Den Genossen in Nordrhein-Westfalen kommt entscheidende Bedeutung zu, sie stellen ein Viertel der Mitglieder. Der mit Abstand größte SPD-Landesverband demontierte den dort beheimateten Martin Schulz, nachdem der eine Kehrtwende vollzogen hatte und plötzlich in ein von Merkel geführtes Kabinett einziehen wollte. Gegen die "GroKo" in Berlin wehren sich die Jungsozialisten unter Kevin Kühnert am lautesten und öffentlichkeitswirksamsten, aber auch viele Genossen in Nordrhein-Westfalen haben Vorbehalte. Kurz vor Beginn des Mitgliederentscheids ging eine kritische Erklärung online, die auch von Mitgliedern des Landesvorstands und der Fraktion unterzeichnet wurde. Andererseits hat Nahles neben Nordrhein-Westfalens SPD-Chef Michael Groschek mit dem Fraktionsvorsitzenden Norbert Römer nun einen wichtigen Verbündeten hinzugewonnen. "Wenn wir die Koalition ausschlagen, wird noch mehr Vertrauen verloren gehen", fürchtet Römer.

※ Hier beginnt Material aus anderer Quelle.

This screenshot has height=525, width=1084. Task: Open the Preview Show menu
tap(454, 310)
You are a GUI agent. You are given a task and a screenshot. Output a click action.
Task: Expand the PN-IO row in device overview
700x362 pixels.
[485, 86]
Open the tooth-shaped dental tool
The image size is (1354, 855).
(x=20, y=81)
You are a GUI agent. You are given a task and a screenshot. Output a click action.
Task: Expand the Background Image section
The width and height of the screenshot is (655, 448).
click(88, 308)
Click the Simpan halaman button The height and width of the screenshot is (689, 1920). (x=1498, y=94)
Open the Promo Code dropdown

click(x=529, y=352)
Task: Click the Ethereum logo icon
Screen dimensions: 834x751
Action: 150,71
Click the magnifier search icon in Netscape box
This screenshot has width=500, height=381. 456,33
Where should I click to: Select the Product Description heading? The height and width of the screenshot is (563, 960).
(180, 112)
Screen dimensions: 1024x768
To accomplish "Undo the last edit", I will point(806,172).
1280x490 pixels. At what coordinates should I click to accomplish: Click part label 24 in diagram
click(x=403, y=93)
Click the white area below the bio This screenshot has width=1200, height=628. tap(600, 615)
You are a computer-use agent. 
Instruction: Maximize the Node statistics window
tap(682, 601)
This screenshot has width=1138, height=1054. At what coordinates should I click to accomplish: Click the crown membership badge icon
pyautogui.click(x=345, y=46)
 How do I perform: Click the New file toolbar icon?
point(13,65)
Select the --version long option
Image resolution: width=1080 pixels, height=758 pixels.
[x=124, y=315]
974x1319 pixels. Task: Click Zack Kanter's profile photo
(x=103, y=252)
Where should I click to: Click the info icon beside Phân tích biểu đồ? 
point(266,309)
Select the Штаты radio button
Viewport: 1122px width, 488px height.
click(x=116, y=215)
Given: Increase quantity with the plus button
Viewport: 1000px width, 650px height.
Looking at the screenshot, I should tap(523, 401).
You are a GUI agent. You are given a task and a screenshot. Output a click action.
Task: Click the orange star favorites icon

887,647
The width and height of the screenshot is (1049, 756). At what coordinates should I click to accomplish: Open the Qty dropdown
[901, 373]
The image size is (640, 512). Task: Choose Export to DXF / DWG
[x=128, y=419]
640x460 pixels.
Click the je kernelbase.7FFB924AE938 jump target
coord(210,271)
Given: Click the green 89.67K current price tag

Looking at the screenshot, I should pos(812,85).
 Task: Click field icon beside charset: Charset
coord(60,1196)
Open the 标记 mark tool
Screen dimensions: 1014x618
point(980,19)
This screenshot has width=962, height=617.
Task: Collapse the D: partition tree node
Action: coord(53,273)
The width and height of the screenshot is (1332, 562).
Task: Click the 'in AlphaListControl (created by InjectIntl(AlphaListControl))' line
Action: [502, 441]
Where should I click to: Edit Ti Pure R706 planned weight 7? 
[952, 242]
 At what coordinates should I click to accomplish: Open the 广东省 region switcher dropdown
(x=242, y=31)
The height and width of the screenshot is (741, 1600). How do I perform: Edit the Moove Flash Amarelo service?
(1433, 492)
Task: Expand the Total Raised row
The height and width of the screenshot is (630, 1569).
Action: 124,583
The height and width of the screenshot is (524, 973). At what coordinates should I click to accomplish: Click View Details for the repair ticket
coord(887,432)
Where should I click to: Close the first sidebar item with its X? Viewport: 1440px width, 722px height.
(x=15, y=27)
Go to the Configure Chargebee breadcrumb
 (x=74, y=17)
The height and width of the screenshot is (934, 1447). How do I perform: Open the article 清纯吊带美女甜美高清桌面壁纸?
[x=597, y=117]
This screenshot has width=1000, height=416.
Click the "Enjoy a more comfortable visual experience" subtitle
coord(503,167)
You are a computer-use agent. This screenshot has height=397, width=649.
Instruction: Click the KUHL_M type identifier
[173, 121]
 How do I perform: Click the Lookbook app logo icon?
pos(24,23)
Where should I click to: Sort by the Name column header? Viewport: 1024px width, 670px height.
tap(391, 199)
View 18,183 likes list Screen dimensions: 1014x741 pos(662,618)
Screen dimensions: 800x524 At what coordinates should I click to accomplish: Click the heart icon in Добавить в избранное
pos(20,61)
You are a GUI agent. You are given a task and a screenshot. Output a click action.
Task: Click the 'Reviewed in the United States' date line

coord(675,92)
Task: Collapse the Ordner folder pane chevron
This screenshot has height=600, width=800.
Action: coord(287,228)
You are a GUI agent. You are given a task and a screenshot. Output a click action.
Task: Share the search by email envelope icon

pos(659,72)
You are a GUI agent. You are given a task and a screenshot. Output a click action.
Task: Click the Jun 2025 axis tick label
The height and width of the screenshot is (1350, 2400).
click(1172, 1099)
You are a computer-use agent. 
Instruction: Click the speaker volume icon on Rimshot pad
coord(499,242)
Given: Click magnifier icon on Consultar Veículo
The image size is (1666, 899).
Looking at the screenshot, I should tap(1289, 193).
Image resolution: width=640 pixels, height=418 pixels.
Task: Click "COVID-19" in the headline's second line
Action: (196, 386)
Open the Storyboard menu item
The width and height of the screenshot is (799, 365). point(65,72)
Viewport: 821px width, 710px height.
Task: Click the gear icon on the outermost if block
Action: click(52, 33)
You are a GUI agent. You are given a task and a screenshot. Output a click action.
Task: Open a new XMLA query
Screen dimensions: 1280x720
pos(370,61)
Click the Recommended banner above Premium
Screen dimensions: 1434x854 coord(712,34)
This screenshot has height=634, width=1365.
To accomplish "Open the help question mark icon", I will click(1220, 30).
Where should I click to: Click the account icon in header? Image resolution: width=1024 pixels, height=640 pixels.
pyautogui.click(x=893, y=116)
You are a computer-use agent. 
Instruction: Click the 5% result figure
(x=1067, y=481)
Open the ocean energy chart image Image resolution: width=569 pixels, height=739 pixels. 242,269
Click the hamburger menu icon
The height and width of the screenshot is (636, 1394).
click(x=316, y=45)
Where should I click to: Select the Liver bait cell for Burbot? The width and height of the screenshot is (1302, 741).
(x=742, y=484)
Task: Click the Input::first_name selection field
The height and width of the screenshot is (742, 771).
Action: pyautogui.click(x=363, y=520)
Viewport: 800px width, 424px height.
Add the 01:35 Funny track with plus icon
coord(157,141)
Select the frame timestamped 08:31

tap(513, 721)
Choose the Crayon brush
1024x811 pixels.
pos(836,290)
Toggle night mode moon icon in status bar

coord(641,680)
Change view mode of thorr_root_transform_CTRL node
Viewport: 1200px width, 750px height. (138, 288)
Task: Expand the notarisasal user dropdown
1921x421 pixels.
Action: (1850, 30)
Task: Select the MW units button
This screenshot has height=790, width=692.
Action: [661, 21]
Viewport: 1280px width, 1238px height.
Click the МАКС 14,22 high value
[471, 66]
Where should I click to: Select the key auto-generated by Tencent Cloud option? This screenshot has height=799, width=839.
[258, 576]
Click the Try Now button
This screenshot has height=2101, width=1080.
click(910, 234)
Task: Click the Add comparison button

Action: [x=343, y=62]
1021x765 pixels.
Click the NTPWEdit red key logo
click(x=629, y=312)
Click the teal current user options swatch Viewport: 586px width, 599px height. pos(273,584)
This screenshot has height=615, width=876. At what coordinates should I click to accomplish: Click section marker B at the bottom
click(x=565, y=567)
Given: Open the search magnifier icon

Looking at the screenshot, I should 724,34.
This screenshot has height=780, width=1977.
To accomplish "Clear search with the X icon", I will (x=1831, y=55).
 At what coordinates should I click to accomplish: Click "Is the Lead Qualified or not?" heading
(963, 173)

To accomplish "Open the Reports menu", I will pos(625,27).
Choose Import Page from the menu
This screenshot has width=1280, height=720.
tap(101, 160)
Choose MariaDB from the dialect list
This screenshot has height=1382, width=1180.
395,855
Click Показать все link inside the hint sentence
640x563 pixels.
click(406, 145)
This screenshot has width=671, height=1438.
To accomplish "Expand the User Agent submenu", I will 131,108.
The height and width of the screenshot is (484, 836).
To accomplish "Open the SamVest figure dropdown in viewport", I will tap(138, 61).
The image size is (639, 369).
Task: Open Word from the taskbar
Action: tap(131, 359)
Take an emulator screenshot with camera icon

Hinter der AfD - und auch nicht

Geht es nach den Umfragen, ist der Vertrauensverlust längst eingetreten. Nur mehr 15,5 Prozent der Wählerstimmen weist das Insa-Institut in einer am Montag veröffentlichten Erhebung für die "Bild"-Zeitung für die SPD aus. Damit liegen die Sozialdemokraten sogar einen halben Prozentpunkt hinter der AfD - erstmals bei bundesweiten Umfragen. Allerdings sahen zwei andere Meinungsforschungsinstitute, Emnid und Forsa, noch am Wochenende die SPD fünf beziehungsweise drei Prozentpunkte vor der AfD. Doch selbst im für sie günstigsten Umfragefall erreicht die SPD nur noch 19 Prozent. Vom Anspruch einer Volkspartei, geschweige denn einer Kanzlerpartei, ist sie weit entfernt.

Sollten die SPD-Mitglieder den Koalitionsvertrag tatsächlich platzen lassen, bleiben Angela Merkel drei Möglichkeiten: Entweder sucht sie nochmals das Gespräch mit CSU, FDP und Grünen, um eine "Jamaika"-Koalition zu bilden. Das ist aber genauso unwahrscheinlich wie eine Minderheitsregierung, gegen die sich die Kanzlerin stets gesträubt hat. Dritte Variante sind Neuwahlen. Daran hat Merkel wenig Interesse, kann einem Urnengang aber gelassener als Nahles entgegenblicken.